--- WORKING DATA ---
__________________________________________________

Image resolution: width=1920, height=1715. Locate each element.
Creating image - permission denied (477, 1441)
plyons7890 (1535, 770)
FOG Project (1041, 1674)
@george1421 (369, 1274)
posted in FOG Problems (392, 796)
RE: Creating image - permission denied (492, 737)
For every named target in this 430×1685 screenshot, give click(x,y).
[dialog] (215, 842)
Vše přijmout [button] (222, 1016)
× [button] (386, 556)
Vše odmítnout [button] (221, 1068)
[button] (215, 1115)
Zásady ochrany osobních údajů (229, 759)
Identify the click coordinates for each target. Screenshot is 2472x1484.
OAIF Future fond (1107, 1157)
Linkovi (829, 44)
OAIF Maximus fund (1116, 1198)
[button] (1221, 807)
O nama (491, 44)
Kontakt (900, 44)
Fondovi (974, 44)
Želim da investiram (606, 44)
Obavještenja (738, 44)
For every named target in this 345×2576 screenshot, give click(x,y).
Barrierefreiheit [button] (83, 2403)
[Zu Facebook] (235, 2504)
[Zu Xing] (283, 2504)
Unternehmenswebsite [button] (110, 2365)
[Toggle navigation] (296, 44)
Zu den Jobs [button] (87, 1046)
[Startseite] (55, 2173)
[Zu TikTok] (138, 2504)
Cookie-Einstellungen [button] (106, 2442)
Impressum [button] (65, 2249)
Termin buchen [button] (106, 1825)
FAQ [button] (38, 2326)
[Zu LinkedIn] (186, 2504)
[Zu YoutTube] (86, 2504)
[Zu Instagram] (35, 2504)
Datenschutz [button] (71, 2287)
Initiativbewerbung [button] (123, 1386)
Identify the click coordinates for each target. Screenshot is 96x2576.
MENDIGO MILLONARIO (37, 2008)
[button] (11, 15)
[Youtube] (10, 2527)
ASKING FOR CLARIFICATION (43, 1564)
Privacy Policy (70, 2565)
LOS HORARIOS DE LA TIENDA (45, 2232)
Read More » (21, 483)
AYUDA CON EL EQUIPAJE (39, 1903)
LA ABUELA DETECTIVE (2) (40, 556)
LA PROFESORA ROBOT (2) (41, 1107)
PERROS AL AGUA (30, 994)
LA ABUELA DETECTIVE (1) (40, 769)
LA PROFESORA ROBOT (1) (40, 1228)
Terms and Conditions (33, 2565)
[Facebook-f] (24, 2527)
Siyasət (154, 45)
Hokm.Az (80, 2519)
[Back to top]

__________________________________________________

--- TASK TO COMPLETE ---
All records must be transcribed exactly, with none left out.

--- ANSWER AREA ---
Image resolution: width=1920, height=1715. Locate each element.
Creating image - permission denied (477, 1441)
plyons7890 (1535, 770)
FOG Project (1041, 1674)
@george1421 (369, 1274)
posted in FOG Problems (392, 796)
RE: Creating image - permission denied (492, 737)
For every named target in this 430×1685 screenshot, give click(x,y).
[dialog] (215, 842)
Vše přijmout [button] (222, 1016)
× [button] (386, 556)
Vše odmítnout [button] (221, 1068)
[button] (215, 1115)
Zásady ochrany osobních údajů (229, 759)
Identify the click coordinates for each target. Screenshot is 2472x1484.
OAIF Future fond (1107, 1157)
Linkovi (829, 44)
OAIF Maximus fund (1116, 1198)
[button] (1221, 807)
O nama (491, 44)
Kontakt (900, 44)
Fondovi (974, 44)
Želim da investiram (606, 44)
Obavještenja (738, 44)
For every named target in this 345×2576 screenshot, give click(x,y).
Barrierefreiheit [button] (83, 2403)
[Zu Facebook] (235, 2504)
[Zu Xing] (283, 2504)
Unternehmenswebsite [button] (110, 2365)
[Toggle navigation] (296, 44)
Zu den Jobs [button] (87, 1046)
[Startseite] (55, 2173)
[Zu TikTok] (138, 2504)
Cookie-Einstellungen [button] (106, 2442)
Impressum [button] (65, 2249)
Termin buchen [button] (106, 1825)
FAQ [button] (38, 2326)
[Zu LinkedIn] (186, 2504)
[Zu YoutTube] (86, 2504)
[Zu Instagram] (35, 2504)
Datenschutz [button] (71, 2287)
Initiativbewerbung [button] (123, 1386)
Identify the click coordinates for each target. Screenshot is 96x2576.
MENDIGO MILLONARIO (37, 2008)
[button] (11, 15)
[Youtube] (10, 2527)
ASKING FOR CLARIFICATION (43, 1564)
Privacy Policy (70, 2565)
LOS HORARIOS DE LA TIENDA (45, 2232)
Read More » (21, 483)
AYUDA CON EL EQUIPAJE (39, 1903)
LA ABUELA DETECTIVE (2) (40, 556)
LA PROFESORA ROBOT (2) (41, 1107)
PERROS AL AGUA (30, 994)
LA ABUELA DETECTIVE (1) (40, 769)
LA PROFESORA ROBOT (1) (40, 1228)
Terms and Conditions (33, 2565)
[Facebook-f] (24, 2527)
Siyasət (154, 45)
Hokm.Az (80, 2519)
[Back to top]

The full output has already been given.